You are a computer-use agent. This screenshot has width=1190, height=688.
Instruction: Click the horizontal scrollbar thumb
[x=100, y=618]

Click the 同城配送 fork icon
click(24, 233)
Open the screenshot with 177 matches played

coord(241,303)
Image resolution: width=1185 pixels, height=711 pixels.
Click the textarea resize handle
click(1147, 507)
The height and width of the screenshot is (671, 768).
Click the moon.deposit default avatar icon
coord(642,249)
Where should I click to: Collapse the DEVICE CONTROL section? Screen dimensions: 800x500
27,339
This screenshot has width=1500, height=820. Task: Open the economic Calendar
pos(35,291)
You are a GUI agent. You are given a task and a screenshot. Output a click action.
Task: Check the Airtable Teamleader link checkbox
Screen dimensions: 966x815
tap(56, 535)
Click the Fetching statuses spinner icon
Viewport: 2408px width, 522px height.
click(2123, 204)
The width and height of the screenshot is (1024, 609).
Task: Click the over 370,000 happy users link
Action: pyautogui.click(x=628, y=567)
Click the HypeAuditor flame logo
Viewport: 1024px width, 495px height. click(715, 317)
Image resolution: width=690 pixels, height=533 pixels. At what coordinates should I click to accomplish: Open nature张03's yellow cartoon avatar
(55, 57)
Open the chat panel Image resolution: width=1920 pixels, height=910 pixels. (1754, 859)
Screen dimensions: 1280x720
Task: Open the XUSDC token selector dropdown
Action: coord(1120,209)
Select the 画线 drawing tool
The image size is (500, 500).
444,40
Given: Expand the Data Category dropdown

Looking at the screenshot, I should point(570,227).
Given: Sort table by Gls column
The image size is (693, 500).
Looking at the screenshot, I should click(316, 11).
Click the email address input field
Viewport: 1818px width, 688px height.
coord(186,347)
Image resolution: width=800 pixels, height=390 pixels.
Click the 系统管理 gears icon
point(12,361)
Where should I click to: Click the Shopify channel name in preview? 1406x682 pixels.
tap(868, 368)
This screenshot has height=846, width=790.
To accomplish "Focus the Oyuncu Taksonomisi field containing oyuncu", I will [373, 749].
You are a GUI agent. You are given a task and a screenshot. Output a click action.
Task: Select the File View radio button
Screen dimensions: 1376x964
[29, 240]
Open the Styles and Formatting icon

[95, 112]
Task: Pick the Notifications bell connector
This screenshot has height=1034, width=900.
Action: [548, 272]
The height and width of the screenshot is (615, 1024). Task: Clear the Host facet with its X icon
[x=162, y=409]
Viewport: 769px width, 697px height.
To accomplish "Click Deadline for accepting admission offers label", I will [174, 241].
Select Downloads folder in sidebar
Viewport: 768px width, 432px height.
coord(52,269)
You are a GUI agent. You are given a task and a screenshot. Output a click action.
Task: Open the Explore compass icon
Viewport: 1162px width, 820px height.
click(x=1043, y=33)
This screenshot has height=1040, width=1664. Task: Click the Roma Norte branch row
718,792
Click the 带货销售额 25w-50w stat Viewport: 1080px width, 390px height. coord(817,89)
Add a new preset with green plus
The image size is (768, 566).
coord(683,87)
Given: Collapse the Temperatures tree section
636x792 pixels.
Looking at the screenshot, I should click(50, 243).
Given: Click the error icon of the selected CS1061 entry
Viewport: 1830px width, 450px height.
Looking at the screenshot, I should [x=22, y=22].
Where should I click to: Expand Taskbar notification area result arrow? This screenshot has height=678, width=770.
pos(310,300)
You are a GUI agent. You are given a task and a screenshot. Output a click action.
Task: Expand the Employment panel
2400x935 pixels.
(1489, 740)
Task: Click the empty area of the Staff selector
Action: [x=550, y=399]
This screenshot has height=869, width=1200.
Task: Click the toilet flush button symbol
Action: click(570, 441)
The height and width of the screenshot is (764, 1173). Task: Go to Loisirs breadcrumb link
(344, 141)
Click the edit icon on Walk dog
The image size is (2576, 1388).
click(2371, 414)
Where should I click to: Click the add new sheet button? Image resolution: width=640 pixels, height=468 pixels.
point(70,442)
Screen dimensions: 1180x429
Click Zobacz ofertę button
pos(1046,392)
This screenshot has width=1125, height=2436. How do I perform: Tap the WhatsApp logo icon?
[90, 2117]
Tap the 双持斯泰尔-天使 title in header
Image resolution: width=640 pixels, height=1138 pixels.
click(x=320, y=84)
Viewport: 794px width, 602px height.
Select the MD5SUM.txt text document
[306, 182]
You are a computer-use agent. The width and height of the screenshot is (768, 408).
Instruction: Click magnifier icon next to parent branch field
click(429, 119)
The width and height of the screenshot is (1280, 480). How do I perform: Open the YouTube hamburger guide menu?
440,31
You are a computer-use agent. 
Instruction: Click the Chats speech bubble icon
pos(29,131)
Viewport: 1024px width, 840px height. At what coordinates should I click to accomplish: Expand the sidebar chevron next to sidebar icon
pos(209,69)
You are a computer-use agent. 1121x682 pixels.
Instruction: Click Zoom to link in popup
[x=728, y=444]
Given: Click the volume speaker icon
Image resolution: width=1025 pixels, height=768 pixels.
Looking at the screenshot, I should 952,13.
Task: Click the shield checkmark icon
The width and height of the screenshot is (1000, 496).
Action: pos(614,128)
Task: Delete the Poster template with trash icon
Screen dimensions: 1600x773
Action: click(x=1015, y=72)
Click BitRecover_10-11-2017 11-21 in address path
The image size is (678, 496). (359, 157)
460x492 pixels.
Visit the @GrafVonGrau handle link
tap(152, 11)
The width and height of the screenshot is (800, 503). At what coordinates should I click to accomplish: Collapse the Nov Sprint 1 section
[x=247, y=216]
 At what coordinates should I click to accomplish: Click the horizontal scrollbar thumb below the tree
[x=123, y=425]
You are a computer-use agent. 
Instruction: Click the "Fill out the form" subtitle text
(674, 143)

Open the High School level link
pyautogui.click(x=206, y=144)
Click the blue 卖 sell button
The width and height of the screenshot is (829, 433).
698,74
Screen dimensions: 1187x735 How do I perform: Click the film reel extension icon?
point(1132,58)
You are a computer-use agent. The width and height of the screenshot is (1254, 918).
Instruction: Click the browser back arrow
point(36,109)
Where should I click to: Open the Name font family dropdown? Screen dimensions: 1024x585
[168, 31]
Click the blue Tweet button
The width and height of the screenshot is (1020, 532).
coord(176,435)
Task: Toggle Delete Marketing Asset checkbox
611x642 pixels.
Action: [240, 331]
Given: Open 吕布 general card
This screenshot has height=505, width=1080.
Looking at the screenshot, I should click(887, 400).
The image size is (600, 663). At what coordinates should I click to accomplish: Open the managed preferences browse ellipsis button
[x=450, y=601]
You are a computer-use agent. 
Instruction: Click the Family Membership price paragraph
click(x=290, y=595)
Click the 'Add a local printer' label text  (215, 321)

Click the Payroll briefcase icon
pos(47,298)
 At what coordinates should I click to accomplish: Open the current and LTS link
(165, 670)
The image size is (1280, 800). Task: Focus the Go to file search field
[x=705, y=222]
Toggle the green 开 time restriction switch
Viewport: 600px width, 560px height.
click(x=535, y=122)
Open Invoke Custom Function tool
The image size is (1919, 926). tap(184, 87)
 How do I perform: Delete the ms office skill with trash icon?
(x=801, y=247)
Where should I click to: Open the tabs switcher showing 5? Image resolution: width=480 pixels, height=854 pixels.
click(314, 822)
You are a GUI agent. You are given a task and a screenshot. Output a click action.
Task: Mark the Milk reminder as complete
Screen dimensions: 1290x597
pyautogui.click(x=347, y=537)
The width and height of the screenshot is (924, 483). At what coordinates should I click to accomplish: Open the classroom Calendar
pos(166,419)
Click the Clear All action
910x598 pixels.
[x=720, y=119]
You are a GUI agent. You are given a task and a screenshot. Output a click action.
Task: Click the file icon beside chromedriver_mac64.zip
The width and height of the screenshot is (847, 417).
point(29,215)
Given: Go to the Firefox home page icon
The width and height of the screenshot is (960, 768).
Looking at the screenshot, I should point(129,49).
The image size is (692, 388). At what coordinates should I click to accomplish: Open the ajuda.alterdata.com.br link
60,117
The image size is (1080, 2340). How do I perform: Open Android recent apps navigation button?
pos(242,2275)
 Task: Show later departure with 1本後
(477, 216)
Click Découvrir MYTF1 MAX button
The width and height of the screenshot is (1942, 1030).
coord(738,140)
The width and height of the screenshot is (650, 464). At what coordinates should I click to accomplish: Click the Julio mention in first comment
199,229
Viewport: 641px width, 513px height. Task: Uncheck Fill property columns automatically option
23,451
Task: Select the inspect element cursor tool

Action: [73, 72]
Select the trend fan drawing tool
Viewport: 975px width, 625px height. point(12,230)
********
WHAT THE TASK REQUIRES » Every line above in which the word "computer" is present must be copied into the answer.

EXERCISE ANSWER »
You are a computer-use agent. This screenshot has width=1190, height=688.
You are a computer-use agent. The width and height of the screenshot is (768, 408).
You are a computer-use agent. 
You are a computer-use agent. 1121x682 pixels.
You are a computer-use agent. 
You are a computer-use agent. The width and height of the screenshot is (1254, 918).
You are a computer-use agent. 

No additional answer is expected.